▸ INSTRUCTIONS FOR THE TASK
What you should give back is a precise copy of the lines below from the one containing "Screen dimensions: 1844x577" through the one containing "This screenshot has width=1369, height=615.", with no pictures.

▸ DATA FOR THE TASK

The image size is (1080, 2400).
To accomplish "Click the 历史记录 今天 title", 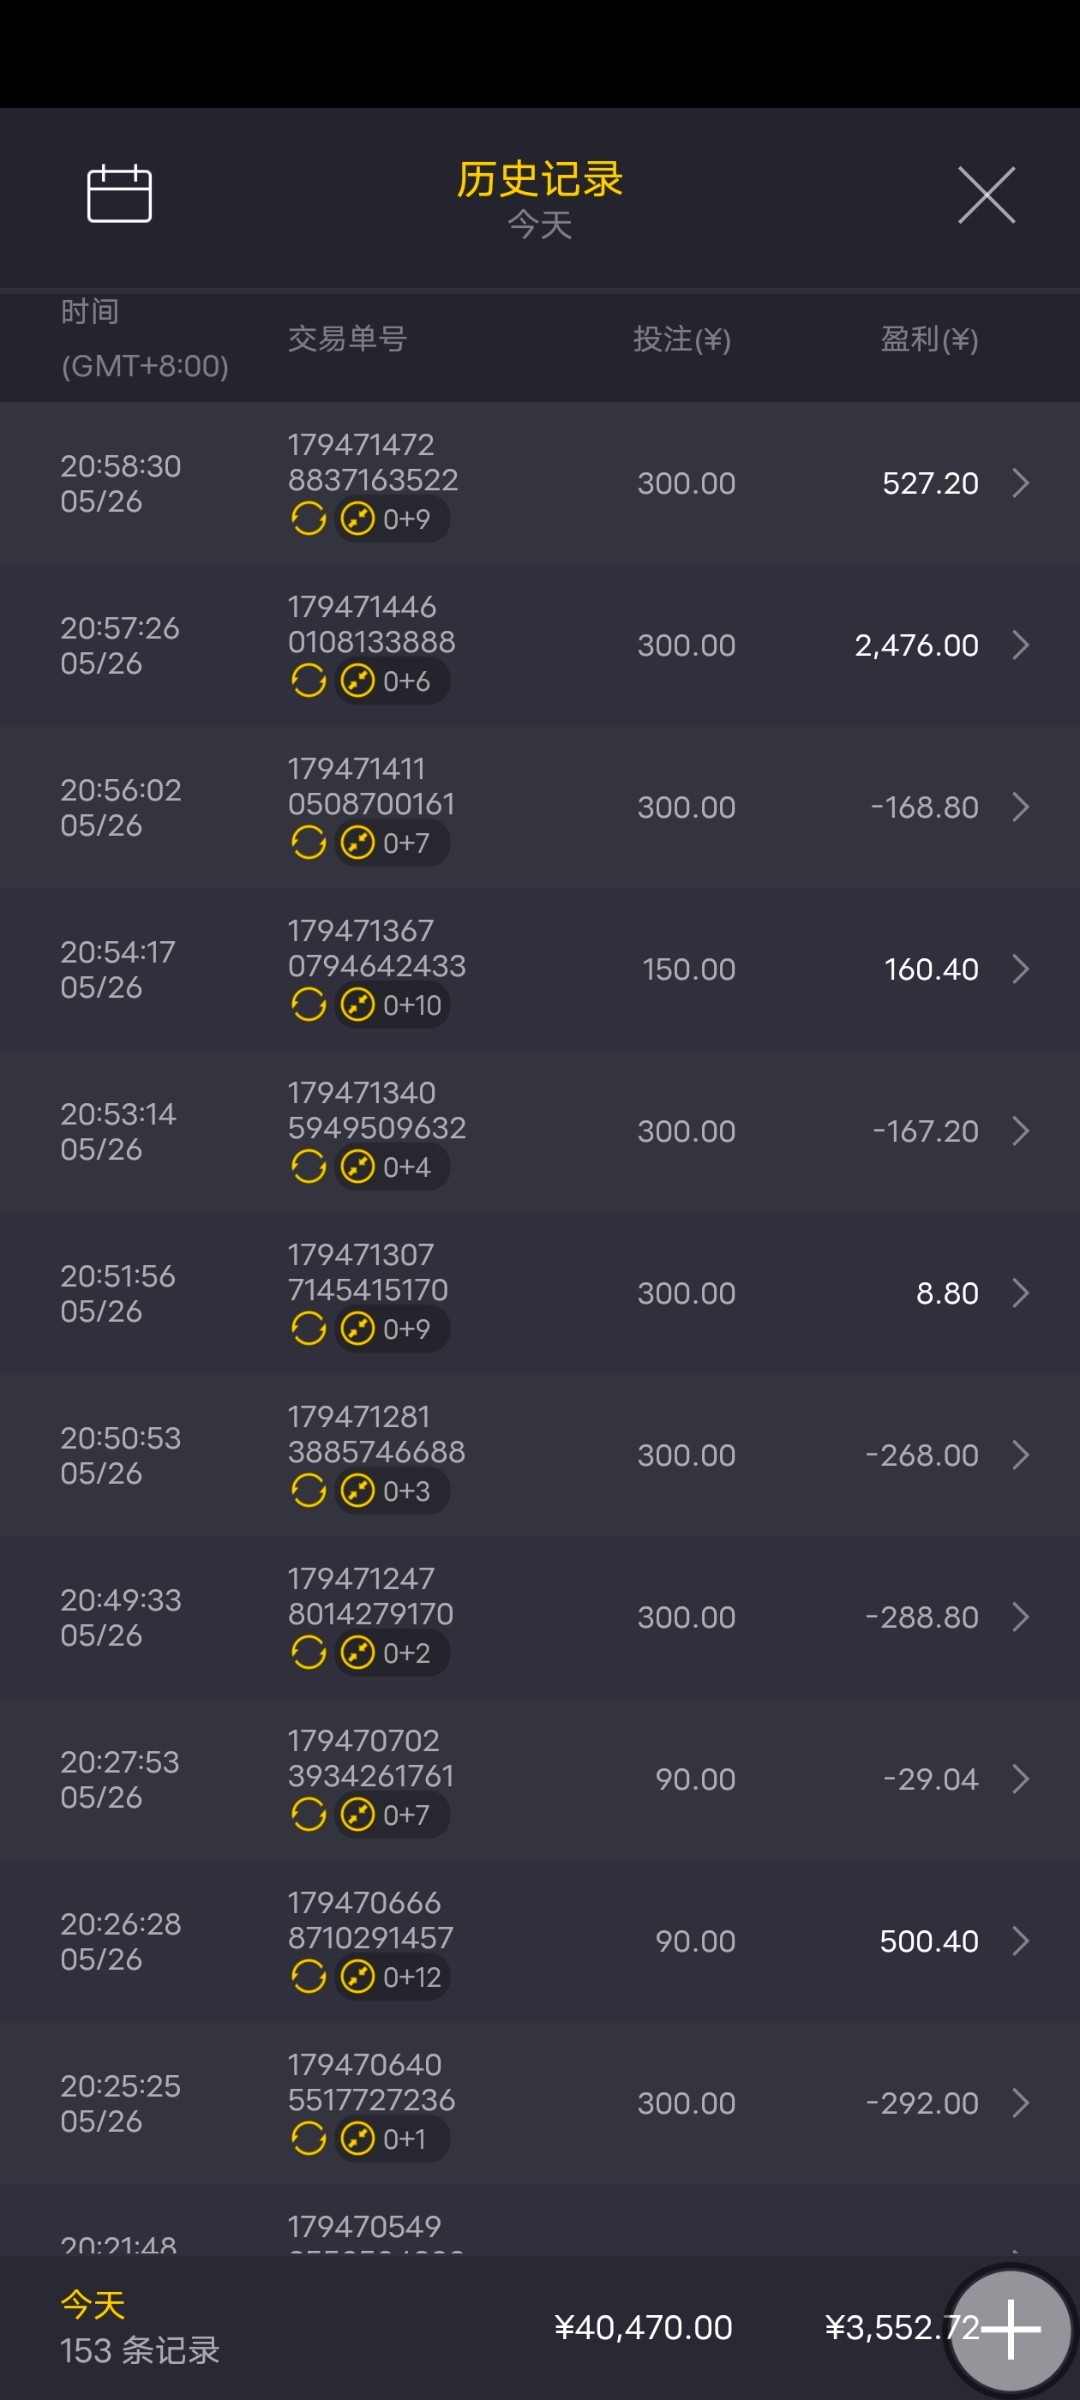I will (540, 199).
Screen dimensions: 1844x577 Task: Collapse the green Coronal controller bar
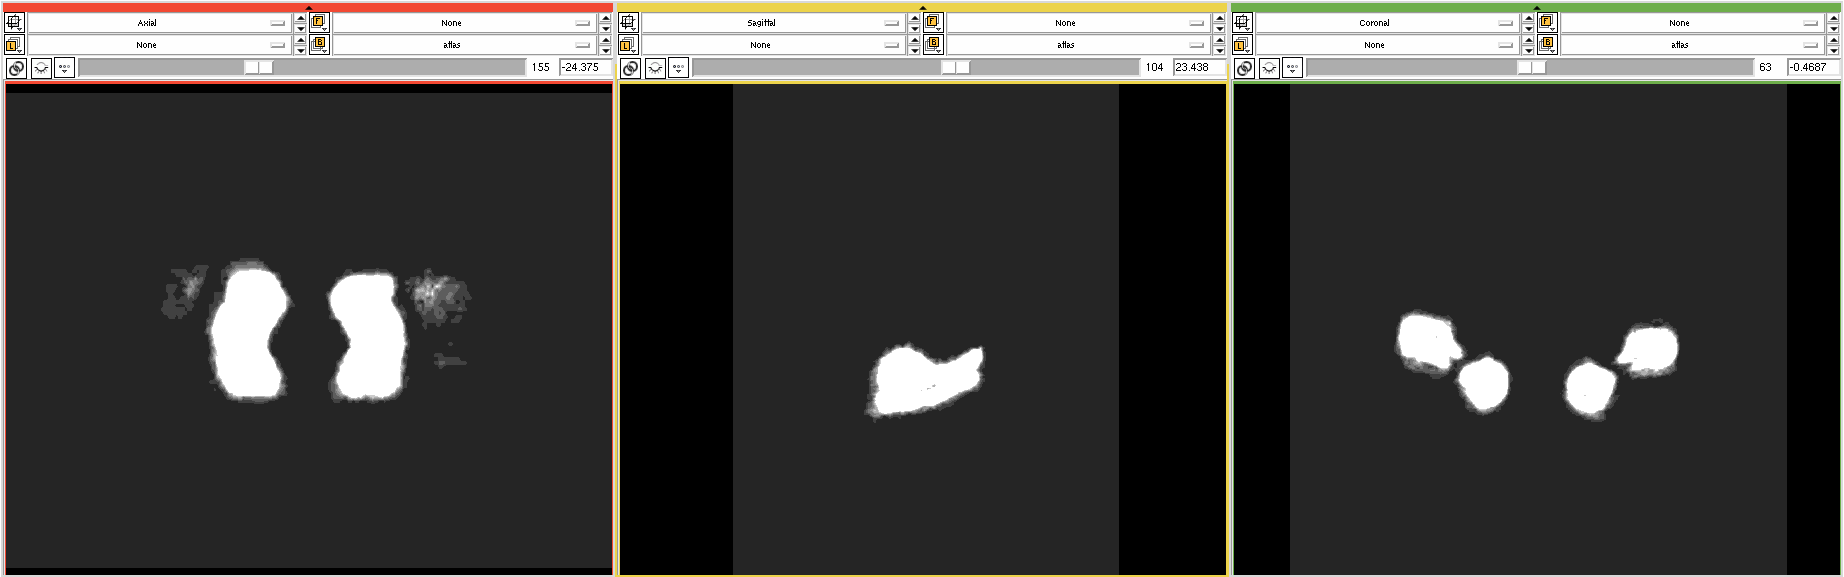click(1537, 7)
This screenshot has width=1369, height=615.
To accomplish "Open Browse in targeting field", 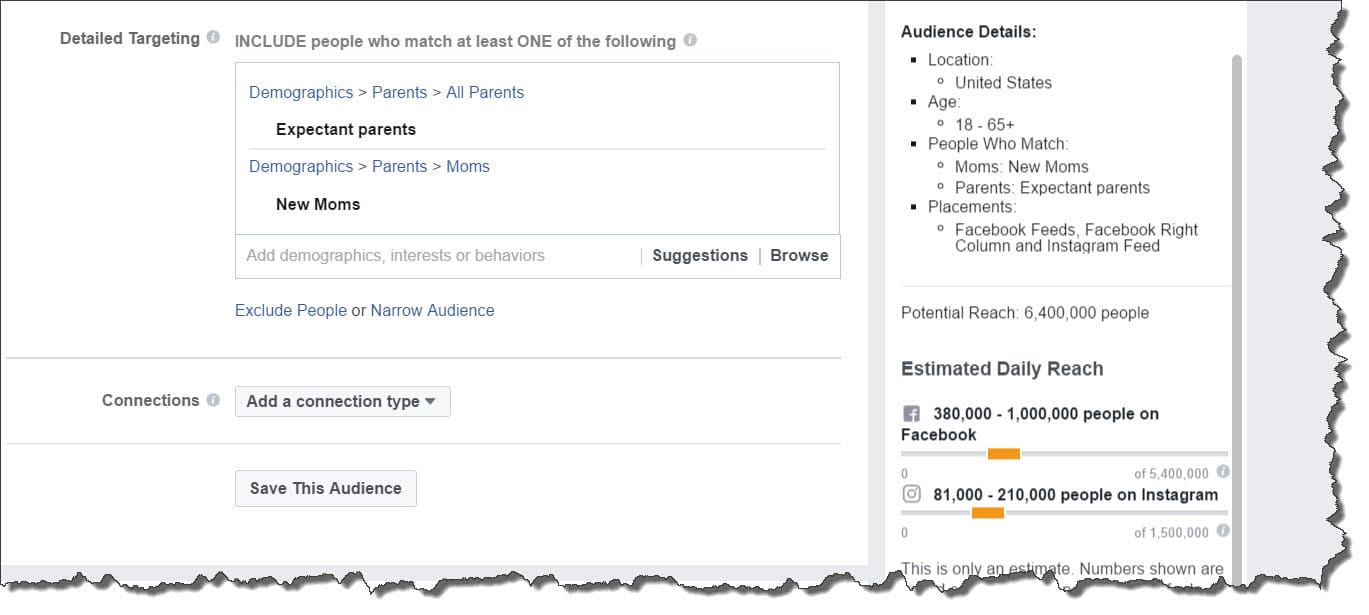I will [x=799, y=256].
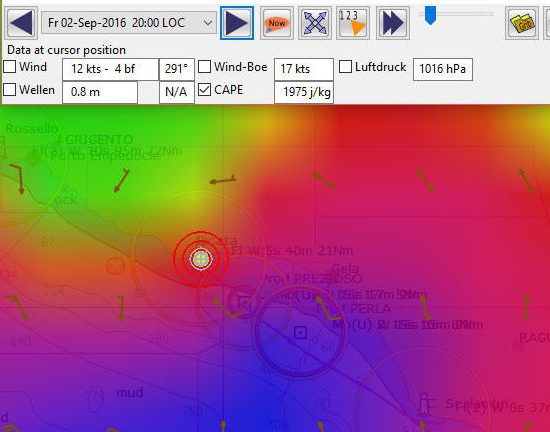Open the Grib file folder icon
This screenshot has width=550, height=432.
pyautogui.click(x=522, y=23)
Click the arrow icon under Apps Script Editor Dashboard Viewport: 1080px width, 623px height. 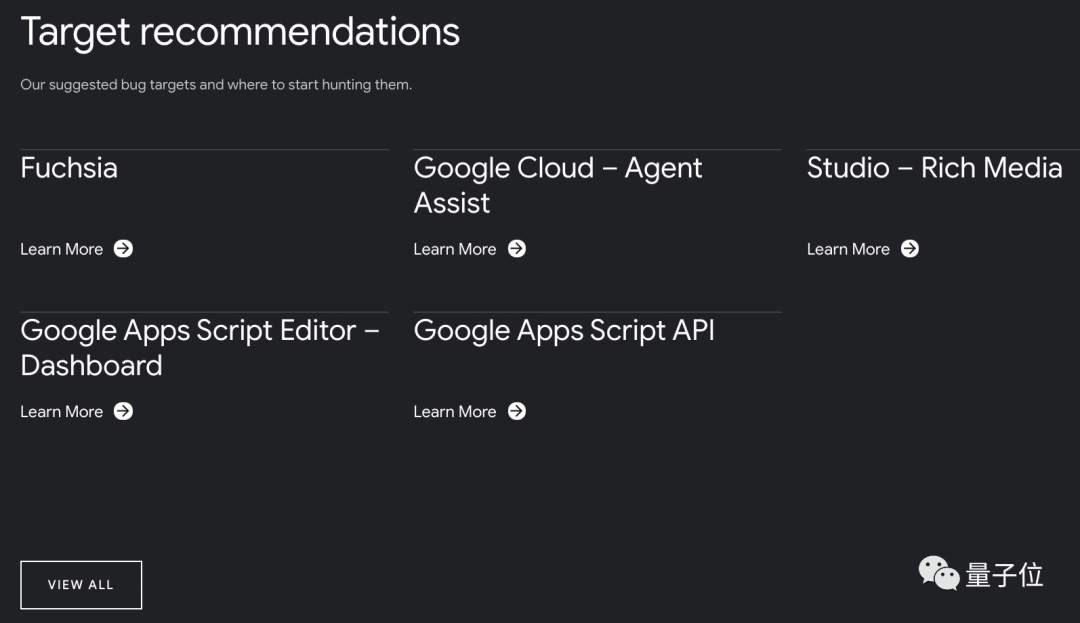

▸ EXPECTED OUTPUT
Screen dimensions: 1844x577 Task: Collapse the green Coronal controller bar
click(1537, 7)
This screenshot has width=1369, height=615.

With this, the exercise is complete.